“Dumb Little Body”
by Emily Ghazal










I wonder

and wonder

and wonder

and wonder

and wonder

and wonder

and wonder

and wonder

and wonder

and wonder

and wonder

and wonder

and wonder.


Please Being,

make me stop all of this thought.

Please Being,

hold me down and stuff my eyes with cotton, I do not want to allow myself my sight.

Please Being,

take me to the cellar and screw corks into my ears, I cannot allow myself my hearing.

Please Being,

cut my hands off at the wrists with the knife I keep at my bedside, I should not allow myself to feel.

Please Being,

burn my tongue off on your stove, I do not want to allow myself to voice my thoughts.

Please Being,

my senses do nothing more than paralyze this dumb,

little body,

of mine.



I wonder

and wonder

and wonder

and wonder

and wonder

and wonder

and wonder

and wonder.


I stand still.

Cars and bikes and pedestrians and dogs and birds and leaves and winds pass me by.

I stand still.

I wonder.

I wonder so long which step to take,

standing still, I wonder.

My feet sink into the concrete, fossilized in place.

My calves and knees stiffen, locked in their positions; wooden table legs.

My thighs and hips begin to shrivel, dried up, untouched and unloved.

My stomach swallows itself inward towards my spine, a cave of skin below my ribs.

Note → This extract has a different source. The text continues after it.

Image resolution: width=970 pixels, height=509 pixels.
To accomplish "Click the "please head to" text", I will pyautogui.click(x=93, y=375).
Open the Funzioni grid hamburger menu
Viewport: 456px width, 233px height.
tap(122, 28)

My heart, urging to climb out of my chest, desperate to leave my frozen body,

beats,

and beats

and beats

and beats.

Harder and louder, trying to break away through my flesh.

I stand still.

My fingernails grow down to my toes.

My hair thins and grays.

My eyes have sunken back into my skull,

I cannot see.

I stand still.

“Which step should I take?” I ask, standing still.


If,

Or,

Maybe,

And,

But,


Being,

I cannot stand in just one place, I wonder of all the other places I could set my soles upon.

Being,

my heart has been replaced as often as my eyelashes have fallen.


I run.

I run back and forth.

I pass cars and bikes and pedestrians and dogs and birds and leaves and winds.

I run.

My mind is spread all over the road, soft gooey bits and pieces covered in gravel, stuck in drains.

My fingers grow long and thin, I touch everything the sun can too.

My mouth speaks all the words my tongue knows, all at once.

My body is elastic, it blankets itself over everything my eyes can see.

I swallow whole.

I nibble and taste and chew and devour and digest.

I am starving.

I run back and forth, one side to the other.

You cannot catch me, you cannot make me stand still.


Being,

I refuse to choose.

I have chosen this life in purgatory.

In hell,

and in heaven.

I wonder of all the things I can not choose, I wonder of all the places that I’ve wandered off too.

And as I’ve stood here for so long, I’ve forgotten what I was wondering about.

I’ve run back and forth so many times, I’ve forgotten if I was running towards or away from you.